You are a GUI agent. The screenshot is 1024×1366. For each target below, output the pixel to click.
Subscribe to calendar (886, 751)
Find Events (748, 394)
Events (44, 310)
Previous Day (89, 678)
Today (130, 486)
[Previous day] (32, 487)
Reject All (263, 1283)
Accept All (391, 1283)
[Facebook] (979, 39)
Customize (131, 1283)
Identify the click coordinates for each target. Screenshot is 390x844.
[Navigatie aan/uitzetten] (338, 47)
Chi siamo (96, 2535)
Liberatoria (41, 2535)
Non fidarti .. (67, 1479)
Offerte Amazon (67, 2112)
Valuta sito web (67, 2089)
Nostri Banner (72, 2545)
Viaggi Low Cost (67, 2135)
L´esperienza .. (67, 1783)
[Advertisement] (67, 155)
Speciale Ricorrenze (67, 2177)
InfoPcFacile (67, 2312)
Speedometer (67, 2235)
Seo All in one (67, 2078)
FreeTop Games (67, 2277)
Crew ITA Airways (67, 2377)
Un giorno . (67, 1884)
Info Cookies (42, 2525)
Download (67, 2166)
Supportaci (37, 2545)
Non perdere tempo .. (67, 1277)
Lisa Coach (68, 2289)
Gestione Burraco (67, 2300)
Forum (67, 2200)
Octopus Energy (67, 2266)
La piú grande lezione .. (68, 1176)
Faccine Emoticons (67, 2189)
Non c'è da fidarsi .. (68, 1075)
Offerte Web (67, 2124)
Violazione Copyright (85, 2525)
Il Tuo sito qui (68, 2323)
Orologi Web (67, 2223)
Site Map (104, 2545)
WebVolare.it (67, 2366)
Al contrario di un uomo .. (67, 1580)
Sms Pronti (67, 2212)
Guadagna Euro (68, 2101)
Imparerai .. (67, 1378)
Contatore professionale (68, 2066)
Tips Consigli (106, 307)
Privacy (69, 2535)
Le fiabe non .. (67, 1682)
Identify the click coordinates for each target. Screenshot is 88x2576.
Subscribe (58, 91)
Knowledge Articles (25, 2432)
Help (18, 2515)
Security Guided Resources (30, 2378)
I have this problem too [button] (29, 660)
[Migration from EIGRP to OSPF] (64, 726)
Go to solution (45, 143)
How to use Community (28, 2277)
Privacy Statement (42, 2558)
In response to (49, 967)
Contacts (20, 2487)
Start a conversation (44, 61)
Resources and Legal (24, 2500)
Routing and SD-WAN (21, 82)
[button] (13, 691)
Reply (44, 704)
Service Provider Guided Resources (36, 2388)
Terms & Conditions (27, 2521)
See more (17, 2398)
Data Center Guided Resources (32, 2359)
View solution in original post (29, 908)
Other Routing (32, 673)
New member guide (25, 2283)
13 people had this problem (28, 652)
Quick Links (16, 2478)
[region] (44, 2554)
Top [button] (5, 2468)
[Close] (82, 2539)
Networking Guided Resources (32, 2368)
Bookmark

__________

▶ Task goal
Every line above from the line with "Octopus Energy (67, 2266)" to the line with "[Close] (82, 2539)" is wanted, ends included; write them out exactly and add no other line.

▶ Task answer
Octopus Energy (67, 2266)
La piú grande lezione .. (68, 1176)
Faccine Emoticons (67, 2189)
Non c'è da fidarsi .. (68, 1075)
Offerte Web (67, 2124)
Violazione Copyright (85, 2525)
Il Tuo sito qui (68, 2323)
Orologi Web (67, 2223)
Site Map (104, 2545)
WebVolare.it (67, 2366)
Al contrario di un uomo .. (67, 1580)
Sms Pronti (67, 2212)
Guadagna Euro (68, 2101)
Imparerai .. (67, 1378)
Contatore professionale (68, 2066)
Tips Consigli (106, 307)
Privacy (69, 2535)
Le fiabe non .. (67, 1682)
Identify the click coordinates for each target. Screenshot is 88x2576.
Subscribe (58, 91)
Knowledge Articles (25, 2432)
Help (18, 2515)
Security Guided Resources (30, 2378)
I have this problem too [button] (29, 660)
[Migration from EIGRP to OSPF] (64, 726)
Go to solution (45, 143)
How to use Community (28, 2277)
Privacy Statement (42, 2558)
In response to (49, 967)
Contacts (20, 2487)
Start a conversation (44, 61)
Resources and Legal (24, 2500)
Routing and SD-WAN (21, 82)
[button] (13, 691)
Reply (44, 704)
Service Provider Guided Resources (36, 2388)
Terms & Conditions (27, 2521)
See more (17, 2398)
Data Center Guided Resources (32, 2359)
View solution in original post (29, 908)
Other Routing (32, 673)
New member guide (25, 2283)
13 people had this problem (28, 652)
Quick Links (16, 2478)
[region] (44, 2554)
Top [button] (5, 2468)
[Close] (82, 2539)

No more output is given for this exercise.